Europe in translation. IATE is the European Union’s official terminology database, containing translations for words and phrases such as “orange juice,” “climate change policy”, and “competence of the Member States.” (That’s succo d’arancia in Italian, ilmastonmuutospolitiikka in Finnish, and tagállami hatáskör in Hungarian.) Over the past 20+ years, the project has accumulated more than 970,000 entries, translated into nearly 8 million phrasings in 25 languages. You can search the entries online or download the entire dataset as a single XML file. [h/t Laura Solana Garzón]

Tropical cyclone simulations. A team of scientists have used historical hurricane and typhoon data to simulate a 10,000 plausible years of cyclone activity. The dataset covers the world’s most active “basins” — the areas where cyclones form — and includes each simulated storm’s path, maximum wind speed, average pressure, and more. [h/t Jose A Cañizares]

arXiv metadata. Founded nearly 30 years ago, arXiv is an open-access repository of more than 1,600,000 scholarly articles — typically “preprints” of papers, uploaded by the authors before being peer-reviewed — in physics, math, computer science, statistics, economics, and several other fields.

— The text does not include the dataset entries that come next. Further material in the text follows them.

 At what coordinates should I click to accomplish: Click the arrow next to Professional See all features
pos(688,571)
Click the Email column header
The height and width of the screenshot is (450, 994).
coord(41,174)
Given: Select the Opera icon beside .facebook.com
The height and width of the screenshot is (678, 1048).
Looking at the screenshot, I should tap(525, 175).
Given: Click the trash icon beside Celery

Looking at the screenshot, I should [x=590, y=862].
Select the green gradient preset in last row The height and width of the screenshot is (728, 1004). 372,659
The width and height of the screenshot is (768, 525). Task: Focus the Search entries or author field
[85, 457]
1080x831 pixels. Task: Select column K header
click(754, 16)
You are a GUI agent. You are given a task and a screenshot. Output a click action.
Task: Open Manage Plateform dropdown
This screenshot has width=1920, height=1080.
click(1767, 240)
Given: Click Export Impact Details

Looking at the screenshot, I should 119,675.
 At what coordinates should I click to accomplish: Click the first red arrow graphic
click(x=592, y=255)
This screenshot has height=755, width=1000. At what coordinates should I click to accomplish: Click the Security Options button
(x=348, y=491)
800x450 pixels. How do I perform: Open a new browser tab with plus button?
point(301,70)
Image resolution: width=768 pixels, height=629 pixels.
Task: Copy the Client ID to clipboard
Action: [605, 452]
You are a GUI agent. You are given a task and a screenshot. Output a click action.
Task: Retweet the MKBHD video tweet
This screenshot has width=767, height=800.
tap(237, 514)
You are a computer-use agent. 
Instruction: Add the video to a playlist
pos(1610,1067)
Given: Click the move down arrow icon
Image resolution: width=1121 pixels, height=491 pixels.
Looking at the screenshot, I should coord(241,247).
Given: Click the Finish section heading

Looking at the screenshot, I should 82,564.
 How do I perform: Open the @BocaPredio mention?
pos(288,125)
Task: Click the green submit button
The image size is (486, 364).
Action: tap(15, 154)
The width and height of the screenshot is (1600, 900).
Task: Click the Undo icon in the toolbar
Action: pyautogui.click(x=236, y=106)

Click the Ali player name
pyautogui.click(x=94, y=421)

The website participates in Open Archives Initiative, providing metadata on uploaded articles through the initiative’s protocol; it also has an API. Last summer, computer science student Bora M. Alper collected the metadata for all the site’s papers and published it as a single file.

Biggie data. What are the greatest hip-hop songs of all time? Last year, the BBC posed that question to more than 100 artists, producers, critics, and other experts, asking each to rank their top five tracks. (Notorious B.I.G.’s “Juicy” nabbed the highest rating.) Software engineer Simon Jockers has turned the responses into a structured dataset and visualized the results.